LNG exports are expanding globally with $1.3 trillion is currently being invested in it, which includes $507 billion being spent in the United States.
Globally, $1.3 trillion is currently being invested in liquefied natural gas (LNG) expansion, which includes $507 billion in the United States. Global LNG demand is expected to grow significantly, increasing by 9.8 percent to a record high for a fifth consecutive year in 2018. The top global LNG producers are Qatar, Australia, and the United States.
There are now four large-scale LNG export facilities in operation in the United States. The United States currently exports LNG to 35 countries—almost double the number of export destinations when President Donald Trump took office. At the beginning of 2017, U.S. exports of LNG averaged less than 1.7 billion cubic feet per day. Since then, it has more than doubled, to over 4.2 billion cubic feet per day as of March 2019.
Cheniere Energy located at the Sabine Pass at the border between Texas and Louisiana exported its first LNG cargo in early 2016. Since then, U.S. LNG exports increased as additional liquefaction trains at the Sabine Pass, Cove Point, and Corpus Christi LNG export facilities entered service.
On May 31, 2019, the Cameron LNG export facility shipped its first cargo, becoming the fourth facility in the United States to enter service since 2016. Cameron LNG’s export facility is located in Hackberry, Louisiana, next to the company’s existing LNG-import terminal. Phase 1 of the project includes three liquefaction trains that will export about 12 million tons per year of LNG—about 1.7 billion cubic feet per day.

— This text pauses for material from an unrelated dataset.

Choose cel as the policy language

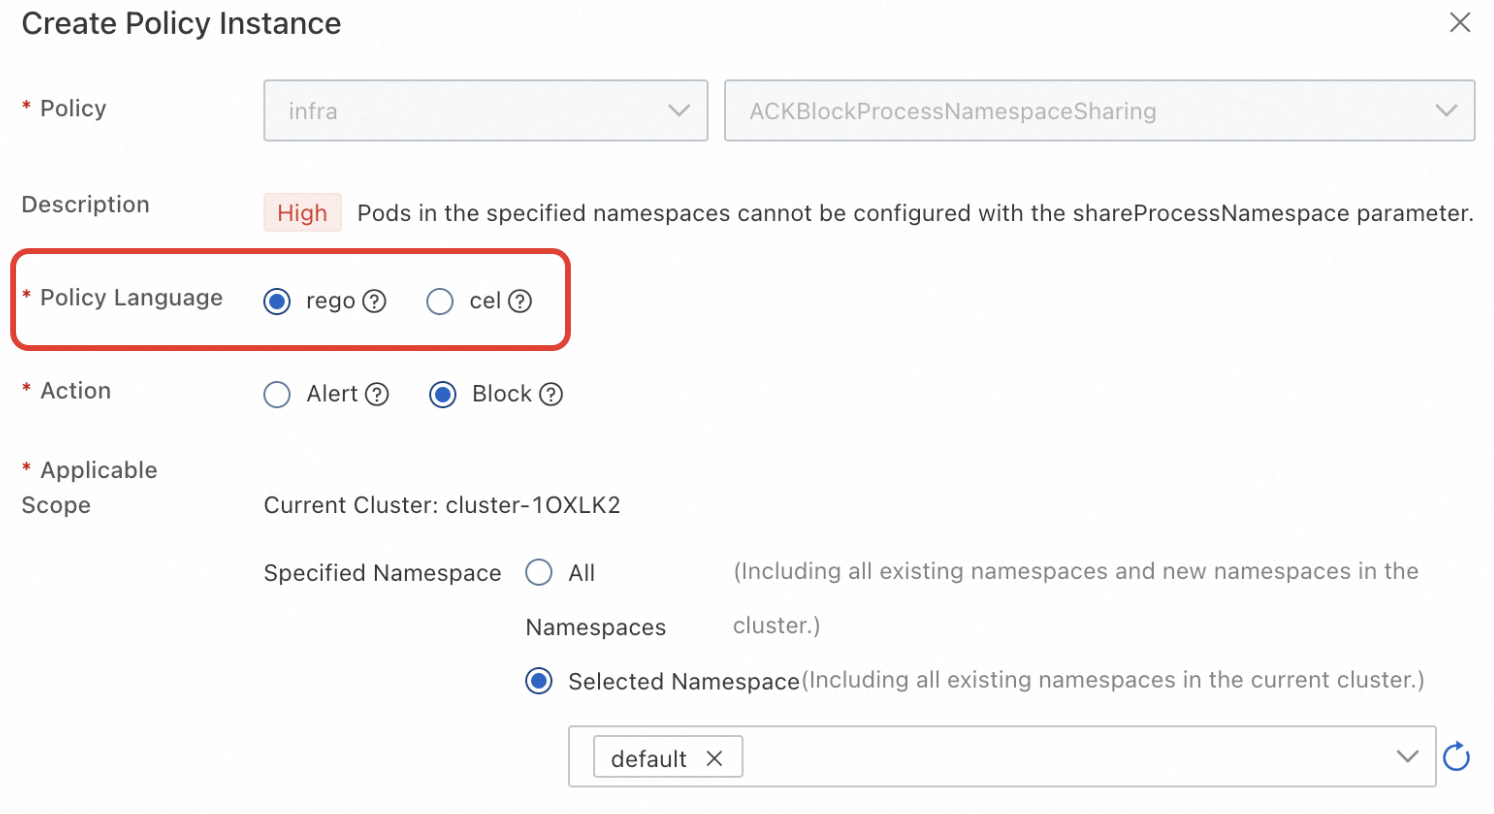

Train 1 at the Cameron LNG facility is shipping commissioning cargos while the facility is undergoing final testing and inspection and until it receives approval from the Federal Energy Regulatory Commission to begin commercial shipments. Trains 2 and 3 are expected to come online in the first and second quarters of 2020. Cameron LNG has regulatory approval to expand the facility through the construction of two liquefaction units that would increase the facility’s capacity to about 3.5 billion cubic feet per day. A large portion of the LNG shipments is expected to fulfill long-term contracts in Asian countries, as are other LNG-export facilities located near the Gulf of Mexico.
Currently, two additional liquefaction facilities are being commissioned in the United States—the Elba Island LNG in Georgia and the Freeport LNG in Texas. Elba Island LNG consists of 10 modular liquefaction trains, each with a capacity of 0.03 billion cubic feet per day. The first train at Elba Island is expected to be placed into service in mid-2019, and the remaining nine trains will be commissioned during the following months. Freeport LNG consists of three liquefaction trains with a combined baseload capacity of 2.0 billion cubic feet per day. The first train is expected to be placed in service during the third quarter of 2019.

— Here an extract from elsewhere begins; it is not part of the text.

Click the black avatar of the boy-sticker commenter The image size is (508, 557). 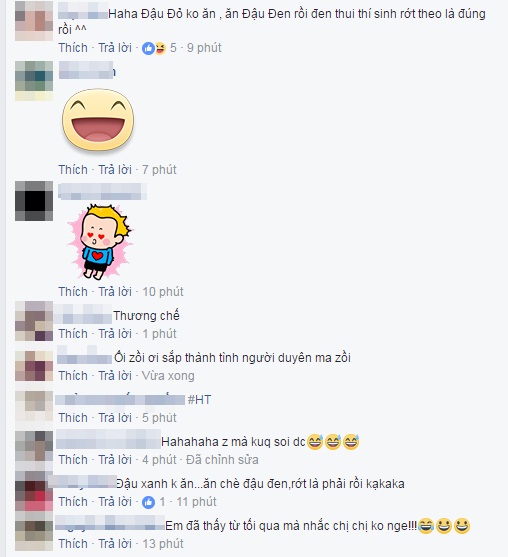coord(34,201)
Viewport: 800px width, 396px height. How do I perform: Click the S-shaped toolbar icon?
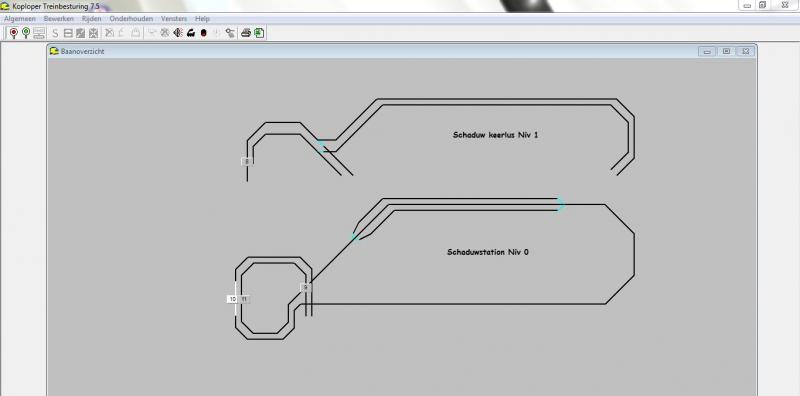55,34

The United States has supplied LNG to China, providing a peak of about 10 percent of its overall imports last year. But those shipments have declined significantly after Beijing enacted a 25 percent tariff on U.S. LNG as part of its trade dispute with President Trump. The tariffs make U.S. LNG less cost-competitive for Chinese buyers, who have had to consider alternatives.
Australia was the world’s largest LNG exporter in November 2018 when it loaded 6.5 million metric tons of LNG for export while Qatar exported just over 6.2 million metric tons. The two countries will jockey for the lead as both are adding additional LNG units.
There are currently seven LNG production facilities in Australia. By 2020, Australia will be operating ten LNG export facilities with an export capacity of over 80 million metric tons of LNG per year.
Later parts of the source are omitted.